Link da Parte 1, clique AQUI
 
   Sherlock deu mais duas baforadas no cachimbo. Pensou por alguns segundos se valia à pena continuar o diálogo descabido. Ele gostava de desafios e, depois de ponderar por um minuto, resolveu dar corda àquele homem para ver até onde ia a gravidade do seu desatino.

  — Sr. Acácio, afinal de contas, você pensa que está exatamente aonde?

    — Ora, sem dúvida eu estou dentro de um dos contos que compõem a antologia de mistério intitulada “As melhores histórias de detetives de todos os tempos”. E não tenho a menor ideia dos motivos que me trouxeram para dentro desta narrativa inédita de Arthur Conan Doyle. A composição original da obra foi descoberta há pouco tempo como um rascunho depois de sua morte.


   — E qual é o nome do conto?

   — “O estranho caso do homem que entrou no livro” com o subtítulo promocional de “uma aventura inédita de Sherlock Holmes”.

   Fiquei, reconheço, surpreso ao perceber o súbito brilho nos olhos do meu amigo detetive. Toda a sua postura e fisionomia se transfiguraram como se, de repente, houvesse ali um verdadeiro enigma a ser desvendado.

   — Então, o seu propósito é saber como veio parar aqui dentro deste mundo, do qual o senhor afirma ser uma obra de ficção?

     — Sim, pois sabendo como entrei, saberei como sair.

    — Entendo – assentiu Sherlock –, contudo para ajudá-lo, sr. Acácio, eu precisaria consultar um dos livros da minha biblioteca. Ah, que ótimo! Aí está a sra. Hudson com o chá. Pois muito bem, Watson, faça companhia ao nosso visitante enquanto busco corroborar algumas informações para elucidar determinadas questões que ainda me obscurecem os pensamentos. Já volto.

    Assim que Holmes se dirigiu à biblioteca, a sra. Hudson, depois de nos oferecer as xícaras de chá, passou a colocar algumas achas de madeira na lareira para acender o fogo. Era visível o nervosismo dela diante do olhar interessado do brasileiro sobre si. Aquilo notadamente era uma grande falta de respeito, não me contive e disse-lhe irritado:

    — No Brasil é costume entrar na casa das pessoas sem ser convidado, ou ficar observando acintosamente uma senhora enquanto lhe serve o chá?

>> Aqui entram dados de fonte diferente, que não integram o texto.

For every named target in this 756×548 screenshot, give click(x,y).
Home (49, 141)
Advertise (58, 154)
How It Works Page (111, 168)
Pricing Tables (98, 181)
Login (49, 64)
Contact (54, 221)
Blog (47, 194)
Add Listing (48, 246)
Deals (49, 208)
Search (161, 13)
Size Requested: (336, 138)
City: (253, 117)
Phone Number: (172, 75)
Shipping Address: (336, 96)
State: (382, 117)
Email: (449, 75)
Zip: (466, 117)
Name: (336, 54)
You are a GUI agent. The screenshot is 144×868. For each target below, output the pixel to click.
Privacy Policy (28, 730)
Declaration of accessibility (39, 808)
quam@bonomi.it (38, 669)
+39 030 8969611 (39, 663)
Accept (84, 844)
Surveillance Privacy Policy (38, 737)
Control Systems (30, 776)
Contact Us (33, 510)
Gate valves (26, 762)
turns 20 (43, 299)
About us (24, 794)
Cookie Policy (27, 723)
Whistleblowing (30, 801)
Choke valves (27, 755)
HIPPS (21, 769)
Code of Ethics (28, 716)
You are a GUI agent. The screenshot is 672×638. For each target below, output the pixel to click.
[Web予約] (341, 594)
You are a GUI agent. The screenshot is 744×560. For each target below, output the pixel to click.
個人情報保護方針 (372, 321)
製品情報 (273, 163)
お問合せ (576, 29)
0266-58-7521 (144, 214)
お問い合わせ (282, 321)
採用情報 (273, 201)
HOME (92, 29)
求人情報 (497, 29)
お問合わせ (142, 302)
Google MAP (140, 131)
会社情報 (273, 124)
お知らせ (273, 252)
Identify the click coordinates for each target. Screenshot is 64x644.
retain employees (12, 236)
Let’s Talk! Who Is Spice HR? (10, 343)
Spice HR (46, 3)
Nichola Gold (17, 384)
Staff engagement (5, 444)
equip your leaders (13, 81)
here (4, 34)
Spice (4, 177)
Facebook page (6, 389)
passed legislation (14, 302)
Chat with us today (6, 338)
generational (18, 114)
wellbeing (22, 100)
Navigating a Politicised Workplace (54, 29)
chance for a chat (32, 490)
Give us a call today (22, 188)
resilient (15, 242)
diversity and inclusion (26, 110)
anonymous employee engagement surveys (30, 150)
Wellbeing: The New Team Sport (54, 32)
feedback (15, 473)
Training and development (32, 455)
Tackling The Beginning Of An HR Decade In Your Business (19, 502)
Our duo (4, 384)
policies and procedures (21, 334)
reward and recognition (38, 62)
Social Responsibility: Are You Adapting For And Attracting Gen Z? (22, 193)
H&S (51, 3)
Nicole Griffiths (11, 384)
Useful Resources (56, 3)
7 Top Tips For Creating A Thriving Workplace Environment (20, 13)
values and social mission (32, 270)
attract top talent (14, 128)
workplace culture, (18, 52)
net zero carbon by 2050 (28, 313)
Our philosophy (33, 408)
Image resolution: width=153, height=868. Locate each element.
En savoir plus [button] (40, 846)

  — Oh, me desculpe, Dr. Watson... é que tudo que se relaciona com os personagens do meu escritor preferido me fascina e...

   — Como o senhor entrou nesta casa sem ser convidado? Na verdade, o senhor a invadiu, já que a mesma estava de portas trancadas!

   Minhas acusações o empertigaram na hora. A face ficou rubra de imediato.

   — Arre égua, eu não invadi nada não! Tu tá doido, é? Tenho boa educação, visse? Simplesmente apareci aqui. Eu tava de boa lendo o livro e, sei lá, do nada, apaguei e quando acordei vim parar neste lugar, foi isso!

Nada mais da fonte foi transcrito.